Catalytic detoxification of C2-chlorohydrocarbons over iron-containing oxide and zeolite catalysts

Catalytic hydrodechlorination is an effective and environmentally friendly alternative for the destruction of chlorine-containing organics. Since the byproducts are waste materials (HCl and Cl2), it is important to find and apply inexpensive or natural materials having catalytic activity in hydrodechlorination. A potential catalyst of this type, the calcined “red mud” originated from the alumina process, was studied in comparison with other iron-containing catalysts, such as single (Fe2O3) and mixed oxides (Fe2O3/Al2O3) and modified zeolite (Fe-ZSM5). The red mud is a dangerous waste formed in large amount, nevertheless, it contains catalytically active oxides. The hydrodechlorination reactions were carried out in a fixed-bed flow reactor in the temperature range of 200–400 °C using hydrogen as reducing agent. The structure of the catalysts was characterized by XRD, IR and adsorption methods. The metal and chlorine contents of the used samples were also determined.
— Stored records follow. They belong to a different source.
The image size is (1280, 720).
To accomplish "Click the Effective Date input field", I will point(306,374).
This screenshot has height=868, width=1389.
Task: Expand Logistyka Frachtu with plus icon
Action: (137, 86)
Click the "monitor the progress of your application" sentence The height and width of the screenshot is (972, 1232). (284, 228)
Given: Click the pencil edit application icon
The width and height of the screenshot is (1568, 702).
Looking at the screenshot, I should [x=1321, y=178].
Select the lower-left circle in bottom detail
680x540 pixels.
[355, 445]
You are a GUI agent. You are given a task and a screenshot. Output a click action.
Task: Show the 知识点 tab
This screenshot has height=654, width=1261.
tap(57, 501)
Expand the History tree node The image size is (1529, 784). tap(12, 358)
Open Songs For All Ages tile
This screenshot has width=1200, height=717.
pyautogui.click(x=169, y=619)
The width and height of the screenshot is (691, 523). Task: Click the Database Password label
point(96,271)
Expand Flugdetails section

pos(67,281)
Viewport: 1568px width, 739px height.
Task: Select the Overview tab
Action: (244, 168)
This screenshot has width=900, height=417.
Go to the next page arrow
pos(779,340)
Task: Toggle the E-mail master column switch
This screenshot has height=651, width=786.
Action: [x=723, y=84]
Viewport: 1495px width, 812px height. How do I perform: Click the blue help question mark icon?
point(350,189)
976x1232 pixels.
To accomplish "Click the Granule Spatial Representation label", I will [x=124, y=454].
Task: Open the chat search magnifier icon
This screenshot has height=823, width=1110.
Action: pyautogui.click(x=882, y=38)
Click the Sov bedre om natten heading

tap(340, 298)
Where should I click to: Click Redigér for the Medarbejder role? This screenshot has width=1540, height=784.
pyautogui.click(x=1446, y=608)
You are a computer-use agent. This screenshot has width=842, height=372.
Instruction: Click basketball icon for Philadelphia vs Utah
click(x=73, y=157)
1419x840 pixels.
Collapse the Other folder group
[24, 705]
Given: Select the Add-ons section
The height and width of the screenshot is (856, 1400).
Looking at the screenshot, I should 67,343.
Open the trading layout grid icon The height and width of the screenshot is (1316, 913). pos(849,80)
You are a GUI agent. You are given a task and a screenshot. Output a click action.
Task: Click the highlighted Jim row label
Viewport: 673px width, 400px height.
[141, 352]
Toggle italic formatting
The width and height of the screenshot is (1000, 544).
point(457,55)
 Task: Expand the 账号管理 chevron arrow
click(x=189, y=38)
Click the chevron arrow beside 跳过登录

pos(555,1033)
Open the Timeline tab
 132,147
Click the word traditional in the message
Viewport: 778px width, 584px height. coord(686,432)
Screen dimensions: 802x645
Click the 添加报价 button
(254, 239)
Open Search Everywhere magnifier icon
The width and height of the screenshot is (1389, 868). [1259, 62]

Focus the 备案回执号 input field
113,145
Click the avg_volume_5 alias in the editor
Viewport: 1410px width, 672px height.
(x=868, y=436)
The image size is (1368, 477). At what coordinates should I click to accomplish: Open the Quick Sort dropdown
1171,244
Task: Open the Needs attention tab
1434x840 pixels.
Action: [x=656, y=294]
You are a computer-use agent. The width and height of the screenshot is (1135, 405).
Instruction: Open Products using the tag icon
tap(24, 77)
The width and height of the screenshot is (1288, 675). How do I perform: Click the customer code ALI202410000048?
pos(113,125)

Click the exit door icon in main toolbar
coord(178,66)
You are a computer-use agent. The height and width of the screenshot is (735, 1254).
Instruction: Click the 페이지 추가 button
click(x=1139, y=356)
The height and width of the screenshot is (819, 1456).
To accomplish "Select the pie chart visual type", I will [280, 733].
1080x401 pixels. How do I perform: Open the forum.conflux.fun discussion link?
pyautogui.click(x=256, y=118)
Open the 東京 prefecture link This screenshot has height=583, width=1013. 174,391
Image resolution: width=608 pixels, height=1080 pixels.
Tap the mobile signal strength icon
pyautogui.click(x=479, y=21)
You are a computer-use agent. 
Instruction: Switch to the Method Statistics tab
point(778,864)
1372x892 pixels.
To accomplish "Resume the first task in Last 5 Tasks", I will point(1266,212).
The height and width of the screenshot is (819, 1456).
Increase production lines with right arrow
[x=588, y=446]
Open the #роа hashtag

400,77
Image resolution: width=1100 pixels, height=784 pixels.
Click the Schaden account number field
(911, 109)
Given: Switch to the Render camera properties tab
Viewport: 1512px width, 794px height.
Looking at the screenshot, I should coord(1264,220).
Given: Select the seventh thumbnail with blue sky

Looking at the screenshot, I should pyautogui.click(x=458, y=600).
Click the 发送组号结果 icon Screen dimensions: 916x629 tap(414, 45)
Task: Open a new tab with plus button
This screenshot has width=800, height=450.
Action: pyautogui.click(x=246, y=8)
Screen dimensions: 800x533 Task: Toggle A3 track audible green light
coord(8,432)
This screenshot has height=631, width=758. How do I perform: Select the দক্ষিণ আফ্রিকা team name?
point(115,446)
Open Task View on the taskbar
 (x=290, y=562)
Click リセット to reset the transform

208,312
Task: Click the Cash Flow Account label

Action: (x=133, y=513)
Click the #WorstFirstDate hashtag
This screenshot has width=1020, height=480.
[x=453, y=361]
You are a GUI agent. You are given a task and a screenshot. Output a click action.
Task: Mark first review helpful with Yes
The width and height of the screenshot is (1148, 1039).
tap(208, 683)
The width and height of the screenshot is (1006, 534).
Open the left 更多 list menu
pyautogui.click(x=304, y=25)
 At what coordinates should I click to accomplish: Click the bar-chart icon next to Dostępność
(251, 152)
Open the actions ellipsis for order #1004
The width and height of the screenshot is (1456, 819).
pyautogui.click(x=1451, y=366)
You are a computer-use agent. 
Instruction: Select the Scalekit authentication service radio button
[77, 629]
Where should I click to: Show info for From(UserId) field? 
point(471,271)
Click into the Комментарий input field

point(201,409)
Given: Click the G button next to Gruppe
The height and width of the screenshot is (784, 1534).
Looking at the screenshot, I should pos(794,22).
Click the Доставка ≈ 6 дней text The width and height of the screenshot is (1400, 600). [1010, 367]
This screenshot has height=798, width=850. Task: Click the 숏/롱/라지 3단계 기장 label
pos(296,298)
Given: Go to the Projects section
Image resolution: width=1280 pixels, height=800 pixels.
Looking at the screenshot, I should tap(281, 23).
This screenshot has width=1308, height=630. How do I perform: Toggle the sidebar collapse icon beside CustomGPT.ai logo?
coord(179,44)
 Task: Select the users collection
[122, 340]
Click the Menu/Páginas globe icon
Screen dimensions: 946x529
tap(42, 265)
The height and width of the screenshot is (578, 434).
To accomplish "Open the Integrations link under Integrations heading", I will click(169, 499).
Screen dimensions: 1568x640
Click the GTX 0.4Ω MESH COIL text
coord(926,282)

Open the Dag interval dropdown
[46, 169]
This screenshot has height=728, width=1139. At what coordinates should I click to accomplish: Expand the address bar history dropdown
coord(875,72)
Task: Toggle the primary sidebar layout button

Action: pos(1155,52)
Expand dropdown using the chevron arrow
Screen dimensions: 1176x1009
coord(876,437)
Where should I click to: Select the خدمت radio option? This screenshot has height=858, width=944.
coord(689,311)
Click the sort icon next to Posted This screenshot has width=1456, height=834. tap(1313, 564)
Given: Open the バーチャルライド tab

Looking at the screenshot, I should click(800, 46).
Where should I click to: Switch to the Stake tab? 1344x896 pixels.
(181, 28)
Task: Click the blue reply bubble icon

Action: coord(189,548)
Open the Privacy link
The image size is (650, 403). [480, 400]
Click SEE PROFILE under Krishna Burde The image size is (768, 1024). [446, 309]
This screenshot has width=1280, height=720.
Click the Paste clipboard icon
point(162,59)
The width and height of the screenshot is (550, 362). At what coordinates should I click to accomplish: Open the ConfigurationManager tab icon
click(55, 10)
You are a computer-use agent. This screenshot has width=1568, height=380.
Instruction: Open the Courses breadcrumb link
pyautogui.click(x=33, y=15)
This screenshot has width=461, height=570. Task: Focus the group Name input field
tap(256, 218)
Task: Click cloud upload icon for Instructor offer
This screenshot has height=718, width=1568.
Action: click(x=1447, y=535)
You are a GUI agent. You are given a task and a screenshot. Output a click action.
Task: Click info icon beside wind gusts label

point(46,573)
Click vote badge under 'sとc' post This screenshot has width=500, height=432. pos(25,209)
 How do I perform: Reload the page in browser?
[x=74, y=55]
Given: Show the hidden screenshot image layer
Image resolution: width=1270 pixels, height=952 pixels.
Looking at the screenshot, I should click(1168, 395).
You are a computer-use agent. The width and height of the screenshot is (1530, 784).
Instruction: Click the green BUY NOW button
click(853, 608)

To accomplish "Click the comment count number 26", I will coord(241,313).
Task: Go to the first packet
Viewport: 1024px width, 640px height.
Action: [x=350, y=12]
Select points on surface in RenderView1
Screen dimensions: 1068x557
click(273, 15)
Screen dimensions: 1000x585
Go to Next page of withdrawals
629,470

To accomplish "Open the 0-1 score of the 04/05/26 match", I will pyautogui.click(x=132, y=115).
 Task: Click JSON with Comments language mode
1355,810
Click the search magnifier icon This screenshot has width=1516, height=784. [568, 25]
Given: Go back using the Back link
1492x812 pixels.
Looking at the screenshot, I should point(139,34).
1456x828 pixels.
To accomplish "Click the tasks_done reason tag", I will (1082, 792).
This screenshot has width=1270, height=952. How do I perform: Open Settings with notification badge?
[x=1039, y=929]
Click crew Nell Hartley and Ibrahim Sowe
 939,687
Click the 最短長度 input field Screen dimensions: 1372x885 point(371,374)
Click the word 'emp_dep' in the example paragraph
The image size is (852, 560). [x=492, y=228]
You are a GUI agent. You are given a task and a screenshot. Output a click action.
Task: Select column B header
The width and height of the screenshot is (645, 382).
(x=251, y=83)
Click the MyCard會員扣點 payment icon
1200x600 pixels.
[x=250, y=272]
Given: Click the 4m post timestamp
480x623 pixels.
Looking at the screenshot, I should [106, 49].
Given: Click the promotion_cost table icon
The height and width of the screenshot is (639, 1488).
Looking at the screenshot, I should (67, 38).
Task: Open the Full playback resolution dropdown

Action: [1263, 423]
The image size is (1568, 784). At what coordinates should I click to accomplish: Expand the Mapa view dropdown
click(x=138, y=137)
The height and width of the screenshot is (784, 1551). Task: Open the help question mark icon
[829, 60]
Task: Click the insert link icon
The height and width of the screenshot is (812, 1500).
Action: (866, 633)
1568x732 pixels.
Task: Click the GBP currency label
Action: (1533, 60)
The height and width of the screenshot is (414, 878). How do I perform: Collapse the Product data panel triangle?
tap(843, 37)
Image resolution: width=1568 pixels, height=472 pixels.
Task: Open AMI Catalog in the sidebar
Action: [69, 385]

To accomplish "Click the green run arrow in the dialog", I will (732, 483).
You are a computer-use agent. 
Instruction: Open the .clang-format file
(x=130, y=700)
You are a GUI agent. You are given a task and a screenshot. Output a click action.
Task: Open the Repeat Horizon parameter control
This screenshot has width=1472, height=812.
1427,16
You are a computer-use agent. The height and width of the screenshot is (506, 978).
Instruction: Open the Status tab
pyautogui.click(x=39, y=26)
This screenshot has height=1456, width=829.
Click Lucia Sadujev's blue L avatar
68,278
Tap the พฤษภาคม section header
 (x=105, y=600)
The efficiency of the reductive destruction of 1,2-dichloroethane (DCE), 1,1,2-trichlorethane (TRCE), 1,1,2,2-tetrachloroethane (TCE), trichloroethene (TRCEE) and tetrachloroethene (TCEE) over mixed oxide originating from red mud is comparable to that obtained for synthetic catalysts. The solids used are not only catalysts, but reactants as well in these reactions. Therefore, these processes could be considered as gas–solid reactions.